For one of the study's authors, the choice is clear. Tighter blood pressure control, aiming to get women's numbers "normalized," is better, said the study's lead researcher, Dr. Laura Magee, of the Child and Family Research Institute and the University of British Columbia in Vancouver, Canada.

"If less-tight control had no benefit for the baby, then how do you justify the risk of severe (high blood pressure) in the mother?" said Magee.

But current international guidelines on managing high blood pressure in pregnancy vary. And the advice from the American College of Obstetricians and Gynecologists (ACOG) is consistent with the "less-tight" approach, according to Dr. James Martin, a past president of ACOG.

To him, the new findings support that guidance. "Tighter blood pressure control doesn't seem to make much difference," said Martin, who recently retired as director of maternal-fetal medicine at the University of Mississippi Medical Center.

"This basically suggests we don't have to change what we're already doing," Martin said.

High blood pressure, or hypertension, is the most common medical condition of pregnancy -- affecting about 10 percent of pregnant women, according to Magee's team. Some of those women go into pregnancy with the condition, but many more develop pregnancy-induced hypertension, which arises after the 20th week.

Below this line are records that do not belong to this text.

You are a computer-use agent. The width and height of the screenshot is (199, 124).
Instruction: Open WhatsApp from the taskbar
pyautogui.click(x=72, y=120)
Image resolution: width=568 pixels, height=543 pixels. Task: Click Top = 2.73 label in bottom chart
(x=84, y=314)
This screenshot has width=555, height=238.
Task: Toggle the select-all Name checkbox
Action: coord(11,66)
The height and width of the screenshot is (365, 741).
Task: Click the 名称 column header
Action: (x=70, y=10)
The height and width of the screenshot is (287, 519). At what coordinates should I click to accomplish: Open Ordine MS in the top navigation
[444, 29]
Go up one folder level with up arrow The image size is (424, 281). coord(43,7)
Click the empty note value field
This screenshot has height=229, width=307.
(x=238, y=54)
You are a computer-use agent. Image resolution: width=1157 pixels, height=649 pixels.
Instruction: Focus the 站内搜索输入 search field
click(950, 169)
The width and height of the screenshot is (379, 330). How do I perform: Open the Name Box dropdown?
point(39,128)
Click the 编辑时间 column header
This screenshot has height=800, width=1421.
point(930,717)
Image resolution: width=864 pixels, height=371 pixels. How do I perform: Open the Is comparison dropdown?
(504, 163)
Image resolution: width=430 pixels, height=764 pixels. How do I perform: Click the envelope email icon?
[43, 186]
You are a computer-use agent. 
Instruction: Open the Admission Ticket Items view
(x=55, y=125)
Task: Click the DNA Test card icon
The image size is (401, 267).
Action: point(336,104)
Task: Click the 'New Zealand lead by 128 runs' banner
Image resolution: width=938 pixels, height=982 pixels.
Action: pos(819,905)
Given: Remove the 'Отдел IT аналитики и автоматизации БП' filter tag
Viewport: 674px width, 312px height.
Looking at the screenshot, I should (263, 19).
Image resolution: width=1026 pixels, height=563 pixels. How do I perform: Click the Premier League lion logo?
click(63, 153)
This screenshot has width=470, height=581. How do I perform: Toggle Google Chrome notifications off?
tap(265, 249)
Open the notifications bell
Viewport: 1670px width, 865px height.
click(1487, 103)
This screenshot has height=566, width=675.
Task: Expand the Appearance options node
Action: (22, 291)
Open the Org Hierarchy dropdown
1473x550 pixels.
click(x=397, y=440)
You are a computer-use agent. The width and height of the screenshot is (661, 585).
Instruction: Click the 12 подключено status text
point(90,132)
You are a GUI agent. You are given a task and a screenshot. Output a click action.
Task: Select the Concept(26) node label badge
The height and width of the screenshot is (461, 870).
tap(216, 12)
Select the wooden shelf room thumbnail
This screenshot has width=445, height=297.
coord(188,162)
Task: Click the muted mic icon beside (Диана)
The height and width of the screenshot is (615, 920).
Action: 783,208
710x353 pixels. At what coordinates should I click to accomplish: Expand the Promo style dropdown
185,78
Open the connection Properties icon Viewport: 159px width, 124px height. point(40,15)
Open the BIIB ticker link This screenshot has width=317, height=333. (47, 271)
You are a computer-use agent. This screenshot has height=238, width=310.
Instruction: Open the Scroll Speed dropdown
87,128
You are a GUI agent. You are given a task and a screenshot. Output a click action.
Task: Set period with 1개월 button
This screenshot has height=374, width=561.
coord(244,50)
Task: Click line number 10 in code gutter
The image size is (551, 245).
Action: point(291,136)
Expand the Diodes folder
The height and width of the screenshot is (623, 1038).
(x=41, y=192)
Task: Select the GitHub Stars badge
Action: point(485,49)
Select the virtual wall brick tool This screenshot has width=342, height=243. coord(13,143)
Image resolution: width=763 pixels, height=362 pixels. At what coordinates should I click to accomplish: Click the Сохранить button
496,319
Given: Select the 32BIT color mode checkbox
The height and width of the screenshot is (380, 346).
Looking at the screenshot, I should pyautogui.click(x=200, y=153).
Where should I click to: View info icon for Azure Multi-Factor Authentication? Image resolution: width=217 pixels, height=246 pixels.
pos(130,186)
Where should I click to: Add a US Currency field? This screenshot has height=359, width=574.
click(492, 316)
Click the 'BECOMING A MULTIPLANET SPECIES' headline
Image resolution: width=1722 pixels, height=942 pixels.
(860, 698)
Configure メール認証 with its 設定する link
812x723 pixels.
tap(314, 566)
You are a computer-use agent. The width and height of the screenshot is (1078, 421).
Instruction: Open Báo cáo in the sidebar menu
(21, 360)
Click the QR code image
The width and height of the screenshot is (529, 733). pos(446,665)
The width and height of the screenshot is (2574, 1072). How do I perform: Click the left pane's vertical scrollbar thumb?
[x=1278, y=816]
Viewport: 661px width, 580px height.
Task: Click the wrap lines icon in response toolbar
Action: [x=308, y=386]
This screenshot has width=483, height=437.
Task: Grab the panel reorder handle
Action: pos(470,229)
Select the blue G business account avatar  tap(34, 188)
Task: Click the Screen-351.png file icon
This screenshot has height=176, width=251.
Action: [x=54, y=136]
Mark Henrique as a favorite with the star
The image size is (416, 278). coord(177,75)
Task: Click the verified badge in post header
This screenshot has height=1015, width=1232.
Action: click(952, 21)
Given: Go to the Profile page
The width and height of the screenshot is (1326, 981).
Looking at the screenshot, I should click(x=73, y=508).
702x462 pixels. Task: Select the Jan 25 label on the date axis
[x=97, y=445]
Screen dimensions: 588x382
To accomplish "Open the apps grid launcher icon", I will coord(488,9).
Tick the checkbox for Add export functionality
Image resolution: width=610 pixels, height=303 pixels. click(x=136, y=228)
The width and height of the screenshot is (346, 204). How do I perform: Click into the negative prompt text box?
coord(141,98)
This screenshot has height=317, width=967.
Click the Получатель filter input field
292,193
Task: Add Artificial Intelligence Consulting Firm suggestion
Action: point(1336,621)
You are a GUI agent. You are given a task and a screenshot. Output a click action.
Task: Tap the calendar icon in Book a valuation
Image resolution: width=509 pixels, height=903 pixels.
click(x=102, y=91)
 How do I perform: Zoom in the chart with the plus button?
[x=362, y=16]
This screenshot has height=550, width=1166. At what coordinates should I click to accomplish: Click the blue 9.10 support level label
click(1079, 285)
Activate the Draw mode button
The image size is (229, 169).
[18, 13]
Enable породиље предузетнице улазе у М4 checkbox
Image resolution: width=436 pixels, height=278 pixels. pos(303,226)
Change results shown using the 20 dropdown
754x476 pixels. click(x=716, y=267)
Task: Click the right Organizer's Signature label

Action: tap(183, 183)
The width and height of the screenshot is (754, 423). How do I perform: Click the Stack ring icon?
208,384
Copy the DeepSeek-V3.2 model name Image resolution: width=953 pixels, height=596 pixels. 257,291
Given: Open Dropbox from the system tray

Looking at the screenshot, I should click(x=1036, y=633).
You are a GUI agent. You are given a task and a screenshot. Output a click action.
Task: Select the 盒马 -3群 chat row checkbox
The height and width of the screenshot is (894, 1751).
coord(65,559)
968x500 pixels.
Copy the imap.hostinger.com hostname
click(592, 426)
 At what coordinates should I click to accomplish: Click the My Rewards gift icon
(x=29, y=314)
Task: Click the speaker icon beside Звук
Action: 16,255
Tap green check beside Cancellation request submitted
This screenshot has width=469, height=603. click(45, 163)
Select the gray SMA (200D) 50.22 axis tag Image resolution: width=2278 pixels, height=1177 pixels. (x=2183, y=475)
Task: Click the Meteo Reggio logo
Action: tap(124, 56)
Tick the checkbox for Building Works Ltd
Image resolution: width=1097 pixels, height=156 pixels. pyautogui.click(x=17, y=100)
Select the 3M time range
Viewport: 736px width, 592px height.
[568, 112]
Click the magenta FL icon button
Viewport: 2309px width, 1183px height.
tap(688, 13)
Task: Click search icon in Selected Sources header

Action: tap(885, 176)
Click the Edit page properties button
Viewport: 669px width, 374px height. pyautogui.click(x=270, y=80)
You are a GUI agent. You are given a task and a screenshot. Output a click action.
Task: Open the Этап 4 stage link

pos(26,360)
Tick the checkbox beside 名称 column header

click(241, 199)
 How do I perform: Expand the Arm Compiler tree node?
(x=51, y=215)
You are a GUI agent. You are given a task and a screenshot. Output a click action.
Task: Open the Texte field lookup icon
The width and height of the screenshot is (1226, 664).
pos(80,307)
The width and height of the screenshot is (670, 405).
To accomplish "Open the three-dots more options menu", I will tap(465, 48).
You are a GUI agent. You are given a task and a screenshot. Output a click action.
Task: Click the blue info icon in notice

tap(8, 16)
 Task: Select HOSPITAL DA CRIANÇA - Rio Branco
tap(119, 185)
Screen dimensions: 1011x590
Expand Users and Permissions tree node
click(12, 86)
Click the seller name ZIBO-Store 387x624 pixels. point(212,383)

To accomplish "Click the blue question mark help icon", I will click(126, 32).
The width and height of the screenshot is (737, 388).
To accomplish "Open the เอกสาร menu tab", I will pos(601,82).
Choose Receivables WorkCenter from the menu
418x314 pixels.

Magee said the long-standing question has been whether doctors should try to "normalize" women's blood pressure numbers -- as they would with a patient who wasn't pregnant -- or be less aggressive.

The worry, Martin explained, is that lowering a pregnant woman's blood pressure too much could reduce blood flow to the placenta and impair fetal growth. Some studies have found that to be a risk.